One of my new friends that I was fortunate to make while attending the MVP Summit, Dan English (Twitter | Blog | MVP), mentioned last night something that hit home pretty hard and fast.  I was writing an SSIS package to go along with one of my SQL University posts and posted an image of my first initial execution of the package.  See, all of the boxes were green on that first try and it’s always a smile when you get all green boxes on your first run.  But what if you can’t see the color green?

Dan’s reply to my tweet:

This is something I had never considered and I will be very honest in saying that.  After reading this tweet, it hit me that I really should have thought about this a long time ago and been very proactive about it. 

What Dan mentions in the tweet is the labels we can turn on for precedence constraints.  He also has a great blog that goes over this, “Integration Services (SSIS) Package Designing Tips”.  I realize just how important this is so I’m going to put it up here as well.

Simply stated; turning precedence labels on will show precedence as success, failure and completion will be written next to the precedence connections.  (See below)

So set this option on go to Tools a Options and select Business Intelligence Designers.  Tick the Accessibility option for “Show precedence constraints labels.

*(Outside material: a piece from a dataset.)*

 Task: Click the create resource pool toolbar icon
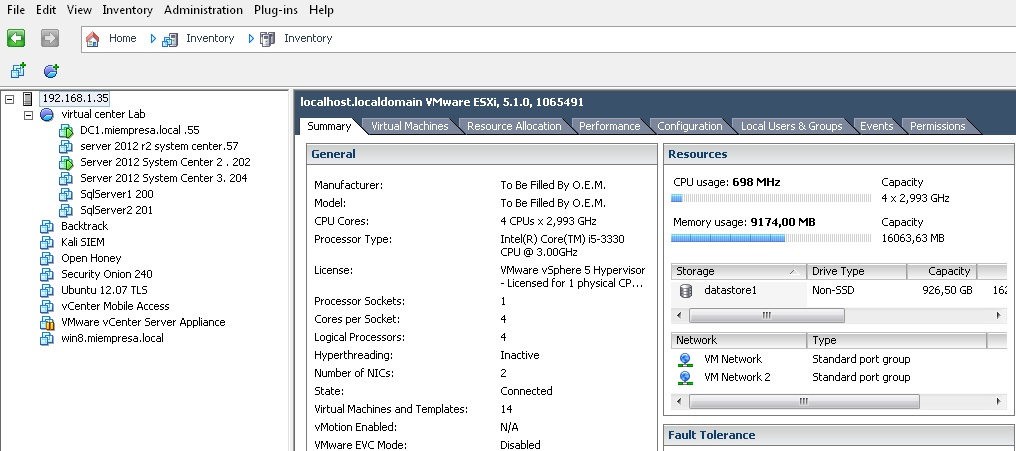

Now when the package executes, the tasks that run and the flow will be easier to distinguish when green or red may not be accessible. 

From Dan’s blog there is also mention of naming your objects in SSIS with something meaningful.  I’m guilty in some of my blogs and articles where I have not done this.  I would like to say I could just go with the saying, “Do what I say, not what I do”.  But I won’t.  In the packages you write for work, presentations, blogs, articles or even a funny image you tweet on twitter; make sure you name them appropriately so it makes sense when someone looks at it. 

I also suggest changing the objects so the text is bold for presentation purposes along with the use of ZoomIt.

Thanks goes to Dan for bringing this up and making me a better presenter from it.